The next sine wave will represent the distance my friend Ali is from the Sun throughout the day. My friend Ali is from Pakistan, and for the purposes of the post I will consider Ali’s location to be directly opposite mine on the globe. (Note to Janet Napolitano: I haven’t seen Ali since K-State nearly 20 years ago.)
Ali’s distance from the Sun would be opposite mine:
Now to the destructive interference. Suppose we wanted to plot the total distance from the Sun of both Ali and me? Here are the two sine waves plotted together:
My sine wave is represented as Y=sine(X), and Ali’s is Y=-sine(X), the opposite of mine. The Y axis is the vertical axis and represents the distance from the Sun. The X axis is the horizontal axis and represents the time of day.

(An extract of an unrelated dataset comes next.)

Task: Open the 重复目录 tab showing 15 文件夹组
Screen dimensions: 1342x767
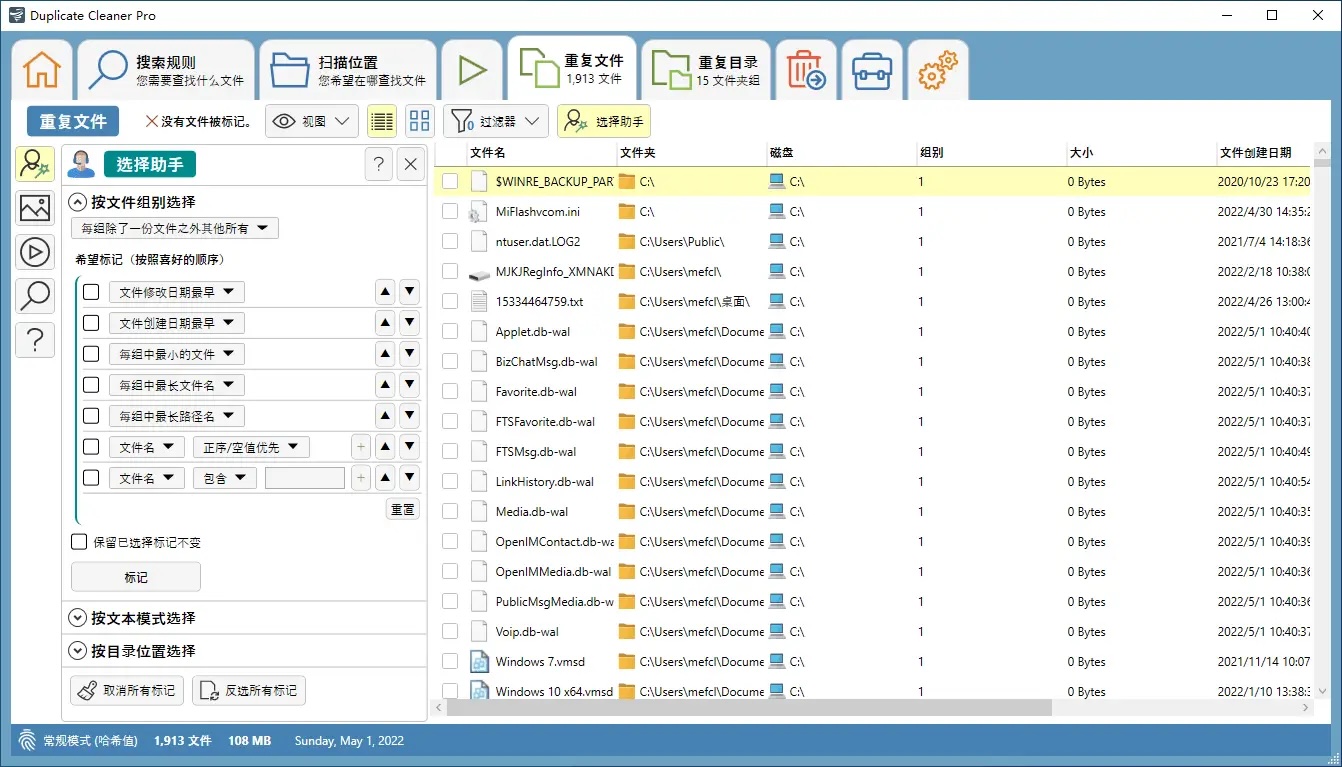Action: click(707, 69)

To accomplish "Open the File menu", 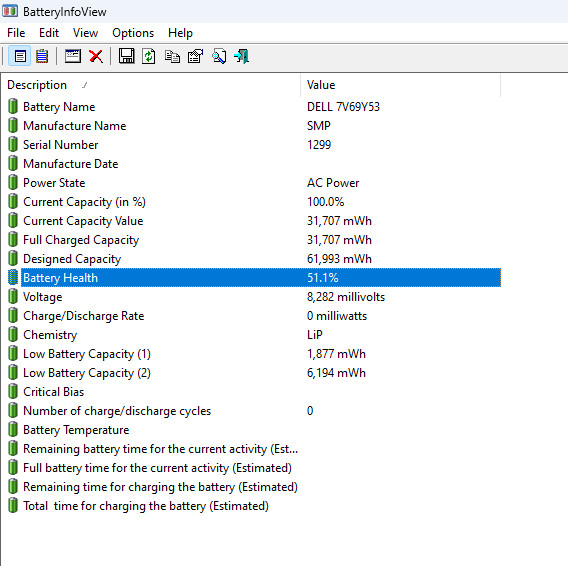I will (x=16, y=33).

Let’s add our two curves together to see the total distance of the two friends from the Sun at any point during the day. What does sine(X) + -sine(X) equal:
The reader has no doubt guessed it would be a flat curve at zero along the X axis. We have together no motion about the Y axis, no further or nearer the Sun throughout the day.
For each positive point on my curve there was a correspondingly negative point on Ali’s curve, and for each positive point on Ali’s curve there was a correspondingly negative point on my curve. This is destructive interference, we cancelled each other out.
Now let’s look at constructive interference:
Back to my curve:
Fortunately, Ali and his family and friends were okay during the current flooding, and he has come for a visit. His curve would now look like mine:
Suppose we want to once again find the total distance of the two friends from the Sun at any point during the day. What does sin(X) + sin(X) look like:
Here our curves complement each other perfectly, each peak is twice as high and each valley twice as deep. This is constructive interference.
Now let’s introduce some interplay between the curves we’ve seen so far to see how fast things get complex.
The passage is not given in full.